• THE DATA:
▼▼▼
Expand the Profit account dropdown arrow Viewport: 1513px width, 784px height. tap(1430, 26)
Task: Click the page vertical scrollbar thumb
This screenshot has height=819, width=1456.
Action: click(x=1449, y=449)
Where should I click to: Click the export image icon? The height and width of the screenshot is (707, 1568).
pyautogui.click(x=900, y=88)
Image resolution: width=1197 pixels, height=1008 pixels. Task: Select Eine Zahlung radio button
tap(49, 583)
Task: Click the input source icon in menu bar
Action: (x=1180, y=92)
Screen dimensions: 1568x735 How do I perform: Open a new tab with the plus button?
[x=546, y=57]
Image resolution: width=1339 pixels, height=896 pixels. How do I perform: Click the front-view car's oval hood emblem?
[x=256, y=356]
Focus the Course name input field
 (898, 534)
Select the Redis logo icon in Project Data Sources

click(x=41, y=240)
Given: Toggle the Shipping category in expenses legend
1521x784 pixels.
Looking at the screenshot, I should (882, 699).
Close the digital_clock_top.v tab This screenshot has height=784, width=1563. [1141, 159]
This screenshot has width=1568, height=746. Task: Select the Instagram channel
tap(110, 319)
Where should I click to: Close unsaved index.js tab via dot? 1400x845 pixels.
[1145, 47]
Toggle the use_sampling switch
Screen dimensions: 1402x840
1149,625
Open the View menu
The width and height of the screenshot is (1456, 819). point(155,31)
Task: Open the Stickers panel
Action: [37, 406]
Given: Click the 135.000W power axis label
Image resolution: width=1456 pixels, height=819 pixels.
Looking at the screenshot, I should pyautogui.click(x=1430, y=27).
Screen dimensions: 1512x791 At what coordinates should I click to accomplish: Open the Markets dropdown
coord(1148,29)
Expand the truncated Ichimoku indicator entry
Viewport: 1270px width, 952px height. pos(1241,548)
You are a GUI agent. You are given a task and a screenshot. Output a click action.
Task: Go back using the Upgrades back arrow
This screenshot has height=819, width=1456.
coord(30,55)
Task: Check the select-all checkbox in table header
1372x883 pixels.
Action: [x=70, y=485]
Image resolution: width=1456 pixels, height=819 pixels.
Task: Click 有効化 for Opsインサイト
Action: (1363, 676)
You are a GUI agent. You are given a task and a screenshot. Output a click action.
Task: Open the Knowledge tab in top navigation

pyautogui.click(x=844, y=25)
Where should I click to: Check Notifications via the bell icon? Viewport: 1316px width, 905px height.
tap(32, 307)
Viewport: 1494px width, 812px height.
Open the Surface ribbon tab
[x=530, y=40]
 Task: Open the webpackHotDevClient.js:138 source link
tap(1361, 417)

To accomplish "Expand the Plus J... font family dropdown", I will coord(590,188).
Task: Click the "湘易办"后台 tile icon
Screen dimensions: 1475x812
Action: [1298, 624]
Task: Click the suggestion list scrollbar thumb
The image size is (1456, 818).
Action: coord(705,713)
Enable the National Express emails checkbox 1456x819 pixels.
▲▲▲
• TASK TO CARRY OUT: Copy out the entire listing above exactly.

• EXPECTED OUTPUT:
Expand the Profit account dropdown arrow Viewport: 1513px width, 784px height. tap(1430, 26)
Task: Click the page vertical scrollbar thumb
This screenshot has height=819, width=1456.
Action: click(x=1449, y=449)
Where should I click to: Click the export image icon? The height and width of the screenshot is (707, 1568).
pyautogui.click(x=900, y=88)
Image resolution: width=1197 pixels, height=1008 pixels. Task: Select Eine Zahlung radio button
tap(49, 583)
Task: Click the input source icon in menu bar
Action: (x=1180, y=92)
Screen dimensions: 1568x735 How do I perform: Open a new tab with the plus button?
[x=546, y=57]
Image resolution: width=1339 pixels, height=896 pixels. How do I perform: Click the front-view car's oval hood emblem?
[x=256, y=356]
Focus the Course name input field
 (898, 534)
Select the Redis logo icon in Project Data Sources

click(x=41, y=240)
Given: Toggle the Shipping category in expenses legend
1521x784 pixels.
Looking at the screenshot, I should (882, 699).
Close the digital_clock_top.v tab This screenshot has height=784, width=1563. [1141, 159]
This screenshot has width=1568, height=746. Task: Select the Instagram channel
tap(110, 319)
Where should I click to: Close unsaved index.js tab via dot? 1400x845 pixels.
[1145, 47]
Toggle the use_sampling switch
Screen dimensions: 1402x840
1149,625
Open the View menu
The width and height of the screenshot is (1456, 819). point(155,31)
Task: Open the Stickers panel
Action: [37, 406]
Given: Click the 135.000W power axis label
Image resolution: width=1456 pixels, height=819 pixels.
Looking at the screenshot, I should pyautogui.click(x=1430, y=27).
Screen dimensions: 1512x791 At what coordinates should I click to accomplish: Open the Markets dropdown
coord(1148,29)
Expand the truncated Ichimoku indicator entry
Viewport: 1270px width, 952px height. pos(1241,548)
You are a GUI agent. You are given a task and a screenshot. Output a click action.
Task: Go back using the Upgrades back arrow
This screenshot has height=819, width=1456.
coord(30,55)
Task: Check the select-all checkbox in table header
1372x883 pixels.
Action: [x=70, y=485]
Image resolution: width=1456 pixels, height=819 pixels.
Task: Click 有効化 for Opsインサイト
Action: (1363, 676)
You are a GUI agent. You are given a task and a screenshot. Output a click action.
Task: Open the Knowledge tab in top navigation

pyautogui.click(x=844, y=25)
Where should I click to: Check Notifications via the bell icon? Viewport: 1316px width, 905px height.
tap(32, 307)
Viewport: 1494px width, 812px height.
Open the Surface ribbon tab
[x=530, y=40]
 Task: Open the webpackHotDevClient.js:138 source link
tap(1361, 417)

To accomplish "Expand the Plus J... font family dropdown", I will coord(590,188).
Task: Click the "湘易办"后台 tile icon
Screen dimensions: 1475x812
Action: [1298, 624]
Task: Click the suggestion list scrollbar thumb
The image size is (1456, 818).
Action: coord(705,713)
Enable the National Express emails checkbox 1456x819 pixels.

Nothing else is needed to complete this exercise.